Advertising in the 70s seemed to work like magic. Or at least that’s our perception of it.
These ad men, stuck in their office day and night to come up with their big ideas. Almost like math geniuses nobody can understand.
But in reality they followed a very formulaic process.
At least the pros, the OGs. Like Eugene Schwartz.
In his legendary book, “Breakthrough Advertising” he goes into two of the most powerful ways of framing and selling a product.
First, intensification. Taking what your product does and expanding on it, using social proof, showing how it works, making your guarantee as powerful as possible etc.
But most of the big ideas of the time were based on the other principle.
Identification.
It’s about turning your product from a mere tool, to a portal of sorts. Allowing your customer to identify themselves with a character or role they aspire to be.
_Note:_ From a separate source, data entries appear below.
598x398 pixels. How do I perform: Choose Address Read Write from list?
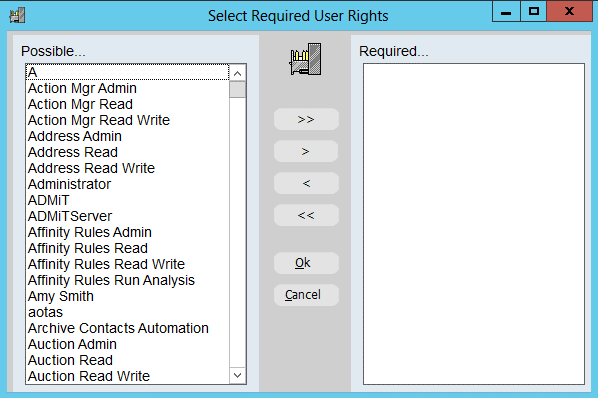128,168
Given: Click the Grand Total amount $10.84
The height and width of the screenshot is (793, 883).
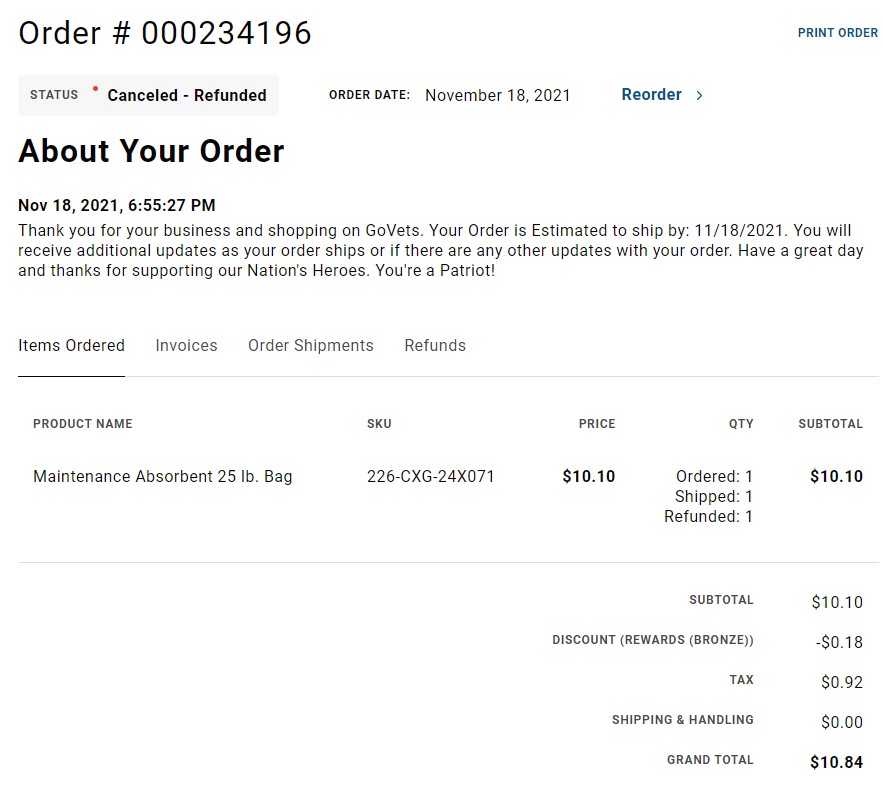Looking at the screenshot, I should (x=836, y=762).
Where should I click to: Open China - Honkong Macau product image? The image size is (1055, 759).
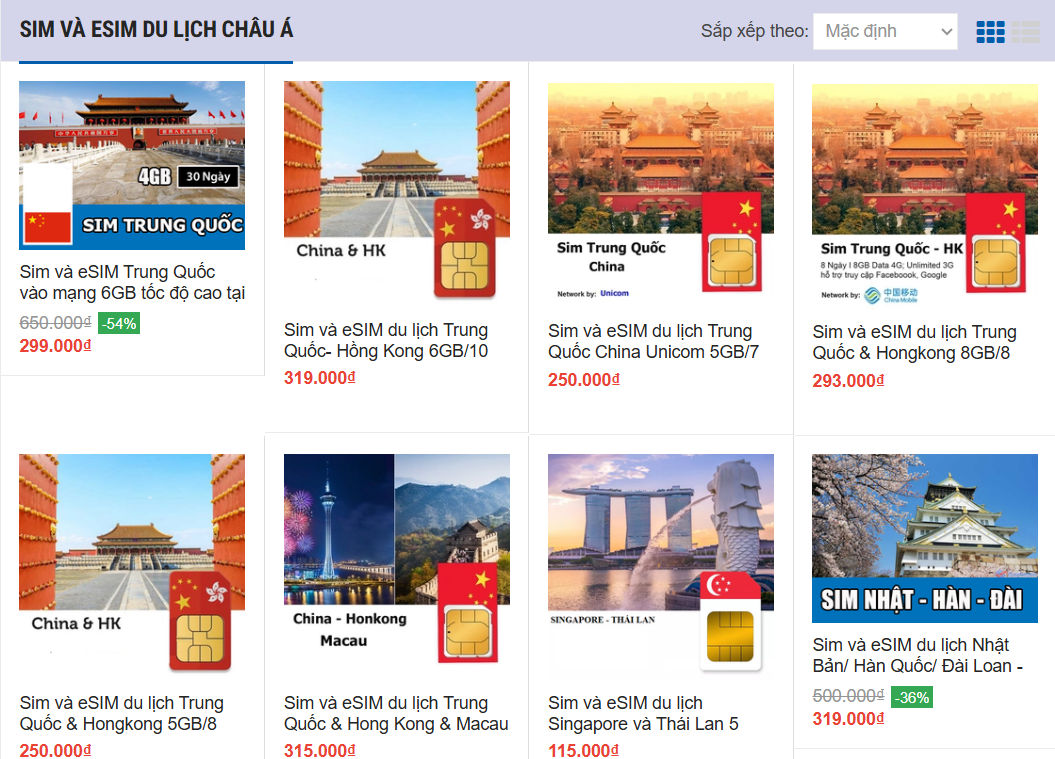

The product being the bridge that took them there. This is how advertising was able to expand markets and even resurrect defunct ones.
But going deeper, a really good mental model for thinking about how you extract as much value out of your product as possible is to divide it into 3 areas.
- The appearance
- The components and structure
- The background and “making of”
Go look at any of the most popular ads for physical products of the 70s, and you’ll find they picked one of these 3 areas. Then dug as deep as possible to extract as much ooomph they could out of the products they were trying to sell.
This made me wonder: can we apply this strategy or way of thinking to modern products? What about software for example?
Does software have an appearance? What about the components? We might do something with the background. The founder’s story and the hustle.
But a lot of this model only takes into account physical products.
I think we can still use it. We just need to adapt it.
For example the appearance for software could be all around branding, visual identify, but also the UI, the interface. Is it minimal? Is it easy to use? Is it complex on purpose because you’re catering to high sophistication experts? Your appearance today might be called “visual impact”.
What about the components then?
Back in the 70s they used to create rich persuasive stories around where materials were sourced from, or what chemicals a product contained. You had departments whose only job was to research these facts (and make sure they weren’t fooling people).
With software I’d say the components is the tech behind it.
Not the physical tech (unless you’re talking about cloud infrastructure maybe), but mostly its features. What did you build into your SaaS that makes people’s lives easier, more productive, smarter, more efficient etc.?
And most importantly how do those features bridge the gap between where prospects are and where they aspire to be? How do they help them identify themselves with their “dream role”?
An example with note taking apps.
A lot of them focus on the vision that productivity nerds (like myself) have of, one fine day being on top of every single task, remembering every line from books they read and reaching all their goals.
The more vividly you can make your potential customers visualize that promise, the easier it will be for them to identify with the image you gave your product.
Anyway, it’s an interesting thought experiment to try and apply timeless lessons to modern times. And thing is most of these lessons still apply because they’re based on human behavior. Which hasn’t changed.
Hopefully this gave you a different lens to look at how you view your product.